━━━━━ STORED DATA

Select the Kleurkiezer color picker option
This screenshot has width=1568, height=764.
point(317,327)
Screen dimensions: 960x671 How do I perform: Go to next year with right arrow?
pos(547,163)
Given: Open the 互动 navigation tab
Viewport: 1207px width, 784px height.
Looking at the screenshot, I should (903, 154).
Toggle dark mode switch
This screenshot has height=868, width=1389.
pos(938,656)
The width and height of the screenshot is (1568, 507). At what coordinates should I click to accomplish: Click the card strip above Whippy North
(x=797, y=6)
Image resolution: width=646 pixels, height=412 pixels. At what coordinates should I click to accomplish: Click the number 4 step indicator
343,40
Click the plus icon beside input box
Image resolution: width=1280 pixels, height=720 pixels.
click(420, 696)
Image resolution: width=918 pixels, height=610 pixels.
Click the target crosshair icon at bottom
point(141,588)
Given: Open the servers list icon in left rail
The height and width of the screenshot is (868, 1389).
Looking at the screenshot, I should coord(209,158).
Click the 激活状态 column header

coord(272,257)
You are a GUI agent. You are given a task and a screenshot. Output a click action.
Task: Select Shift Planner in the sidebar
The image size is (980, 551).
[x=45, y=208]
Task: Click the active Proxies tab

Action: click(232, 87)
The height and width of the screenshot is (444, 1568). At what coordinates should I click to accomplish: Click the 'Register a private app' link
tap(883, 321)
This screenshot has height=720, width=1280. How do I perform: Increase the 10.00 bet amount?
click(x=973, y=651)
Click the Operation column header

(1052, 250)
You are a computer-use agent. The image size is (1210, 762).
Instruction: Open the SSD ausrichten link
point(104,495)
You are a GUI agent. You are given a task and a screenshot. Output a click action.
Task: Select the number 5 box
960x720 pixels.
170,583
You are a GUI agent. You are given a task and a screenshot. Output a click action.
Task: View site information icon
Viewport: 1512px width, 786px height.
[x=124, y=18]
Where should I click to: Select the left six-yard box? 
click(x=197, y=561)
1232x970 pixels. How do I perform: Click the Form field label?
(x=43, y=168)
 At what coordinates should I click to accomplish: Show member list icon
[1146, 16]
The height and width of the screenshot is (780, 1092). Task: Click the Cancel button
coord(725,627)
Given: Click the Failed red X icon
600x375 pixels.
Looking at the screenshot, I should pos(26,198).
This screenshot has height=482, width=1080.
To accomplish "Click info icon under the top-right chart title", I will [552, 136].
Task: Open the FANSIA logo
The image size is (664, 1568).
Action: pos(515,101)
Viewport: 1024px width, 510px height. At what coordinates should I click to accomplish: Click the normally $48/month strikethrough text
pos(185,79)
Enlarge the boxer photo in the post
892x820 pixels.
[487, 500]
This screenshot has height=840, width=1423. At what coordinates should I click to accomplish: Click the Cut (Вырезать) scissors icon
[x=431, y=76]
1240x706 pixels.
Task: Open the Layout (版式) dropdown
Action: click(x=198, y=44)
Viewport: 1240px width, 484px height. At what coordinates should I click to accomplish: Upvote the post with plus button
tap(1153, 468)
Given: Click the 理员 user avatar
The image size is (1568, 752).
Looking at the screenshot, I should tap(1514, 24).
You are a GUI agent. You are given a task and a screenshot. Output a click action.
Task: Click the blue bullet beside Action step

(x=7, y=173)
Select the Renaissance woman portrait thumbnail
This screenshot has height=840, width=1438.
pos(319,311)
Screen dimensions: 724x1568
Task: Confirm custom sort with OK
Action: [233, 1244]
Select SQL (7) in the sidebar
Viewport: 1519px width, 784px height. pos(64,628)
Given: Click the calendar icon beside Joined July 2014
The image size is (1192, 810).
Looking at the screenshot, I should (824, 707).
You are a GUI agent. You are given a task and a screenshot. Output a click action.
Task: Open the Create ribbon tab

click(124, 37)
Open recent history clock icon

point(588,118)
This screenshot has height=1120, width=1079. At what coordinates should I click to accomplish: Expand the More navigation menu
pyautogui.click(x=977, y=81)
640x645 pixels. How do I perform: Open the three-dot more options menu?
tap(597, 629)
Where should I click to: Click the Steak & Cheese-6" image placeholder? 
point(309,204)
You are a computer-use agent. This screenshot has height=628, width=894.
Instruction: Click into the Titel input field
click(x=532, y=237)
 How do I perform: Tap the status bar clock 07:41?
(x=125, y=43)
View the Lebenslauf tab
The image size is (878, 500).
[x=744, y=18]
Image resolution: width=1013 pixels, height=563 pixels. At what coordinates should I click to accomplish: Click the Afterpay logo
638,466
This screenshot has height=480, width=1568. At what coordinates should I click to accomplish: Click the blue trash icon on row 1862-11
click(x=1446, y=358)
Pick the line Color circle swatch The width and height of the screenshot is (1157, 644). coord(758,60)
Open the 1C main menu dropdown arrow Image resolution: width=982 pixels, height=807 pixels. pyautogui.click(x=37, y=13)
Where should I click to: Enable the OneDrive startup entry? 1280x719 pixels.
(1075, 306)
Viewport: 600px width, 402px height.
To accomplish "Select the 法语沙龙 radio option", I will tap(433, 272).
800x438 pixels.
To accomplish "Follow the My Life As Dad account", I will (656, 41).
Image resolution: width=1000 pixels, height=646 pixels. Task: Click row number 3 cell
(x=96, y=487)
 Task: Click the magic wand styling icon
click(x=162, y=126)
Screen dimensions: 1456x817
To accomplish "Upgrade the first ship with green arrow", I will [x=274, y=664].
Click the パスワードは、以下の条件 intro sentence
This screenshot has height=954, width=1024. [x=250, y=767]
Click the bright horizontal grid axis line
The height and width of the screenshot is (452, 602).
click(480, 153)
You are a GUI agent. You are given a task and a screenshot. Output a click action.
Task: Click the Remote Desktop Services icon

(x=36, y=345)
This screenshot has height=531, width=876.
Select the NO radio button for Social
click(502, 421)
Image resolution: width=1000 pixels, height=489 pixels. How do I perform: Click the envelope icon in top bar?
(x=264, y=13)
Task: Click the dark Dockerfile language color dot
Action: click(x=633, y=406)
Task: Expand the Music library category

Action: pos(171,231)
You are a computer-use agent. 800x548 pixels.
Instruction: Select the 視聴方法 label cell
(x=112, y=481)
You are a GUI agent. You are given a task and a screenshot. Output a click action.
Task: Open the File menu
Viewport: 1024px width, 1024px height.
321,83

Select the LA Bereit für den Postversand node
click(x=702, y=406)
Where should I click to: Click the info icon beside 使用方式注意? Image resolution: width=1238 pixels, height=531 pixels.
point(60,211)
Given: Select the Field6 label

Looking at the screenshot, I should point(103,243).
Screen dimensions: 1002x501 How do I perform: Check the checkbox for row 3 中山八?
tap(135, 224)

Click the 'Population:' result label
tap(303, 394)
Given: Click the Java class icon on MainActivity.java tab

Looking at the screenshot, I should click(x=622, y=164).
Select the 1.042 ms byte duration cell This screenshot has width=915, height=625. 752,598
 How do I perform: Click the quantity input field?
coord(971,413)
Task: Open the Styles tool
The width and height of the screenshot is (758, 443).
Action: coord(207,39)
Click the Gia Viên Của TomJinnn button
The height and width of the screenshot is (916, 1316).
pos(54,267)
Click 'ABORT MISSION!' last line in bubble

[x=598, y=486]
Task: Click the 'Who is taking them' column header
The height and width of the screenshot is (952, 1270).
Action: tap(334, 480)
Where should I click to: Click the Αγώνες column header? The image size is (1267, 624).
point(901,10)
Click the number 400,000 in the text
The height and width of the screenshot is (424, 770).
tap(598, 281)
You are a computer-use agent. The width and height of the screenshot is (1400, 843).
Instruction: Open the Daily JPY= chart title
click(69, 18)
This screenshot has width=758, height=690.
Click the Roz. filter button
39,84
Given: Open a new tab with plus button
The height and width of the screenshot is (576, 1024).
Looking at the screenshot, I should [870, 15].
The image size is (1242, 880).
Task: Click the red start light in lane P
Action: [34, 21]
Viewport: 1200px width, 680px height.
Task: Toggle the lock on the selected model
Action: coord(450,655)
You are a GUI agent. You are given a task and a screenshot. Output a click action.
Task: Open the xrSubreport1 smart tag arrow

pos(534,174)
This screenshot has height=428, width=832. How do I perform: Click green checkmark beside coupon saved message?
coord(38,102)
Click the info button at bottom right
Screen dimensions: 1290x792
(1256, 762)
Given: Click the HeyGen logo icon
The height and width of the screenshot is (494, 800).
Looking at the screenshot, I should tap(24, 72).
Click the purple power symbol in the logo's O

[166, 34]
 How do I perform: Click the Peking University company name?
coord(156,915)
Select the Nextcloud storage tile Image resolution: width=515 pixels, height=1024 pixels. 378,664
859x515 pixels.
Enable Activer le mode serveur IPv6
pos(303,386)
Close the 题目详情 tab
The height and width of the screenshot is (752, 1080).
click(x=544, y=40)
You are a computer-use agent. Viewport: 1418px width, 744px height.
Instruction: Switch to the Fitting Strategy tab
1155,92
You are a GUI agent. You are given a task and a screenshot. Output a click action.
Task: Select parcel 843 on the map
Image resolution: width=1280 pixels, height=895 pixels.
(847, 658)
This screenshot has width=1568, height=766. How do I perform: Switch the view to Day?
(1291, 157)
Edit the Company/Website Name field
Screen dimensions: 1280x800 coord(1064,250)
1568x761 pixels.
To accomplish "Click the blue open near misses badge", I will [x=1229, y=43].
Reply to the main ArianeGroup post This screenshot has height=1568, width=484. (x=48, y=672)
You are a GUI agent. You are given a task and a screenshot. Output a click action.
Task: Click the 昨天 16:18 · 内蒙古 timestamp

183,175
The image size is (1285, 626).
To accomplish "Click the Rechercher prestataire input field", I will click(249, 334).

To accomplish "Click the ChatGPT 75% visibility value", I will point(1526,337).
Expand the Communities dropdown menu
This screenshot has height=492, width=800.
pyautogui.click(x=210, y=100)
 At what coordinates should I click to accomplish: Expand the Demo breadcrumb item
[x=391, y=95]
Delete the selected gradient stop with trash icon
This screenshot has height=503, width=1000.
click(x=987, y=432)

━━━━━━━━━━

▶ _EXERCISE_
Every line above that carries the string "computer" should be copied.

▶ _WRITTEN ANSWER_
You are a computer-use agent. The image size is (1210, 762).
You are a computer-use agent. This screenshot has height=628, width=894.
You are a computer-use agent. 800x548 pixels.
You are a computer-use agent. The width and height of the screenshot is (1400, 843).
You are a computer-use agent. Viewport: 1418px width, 744px height.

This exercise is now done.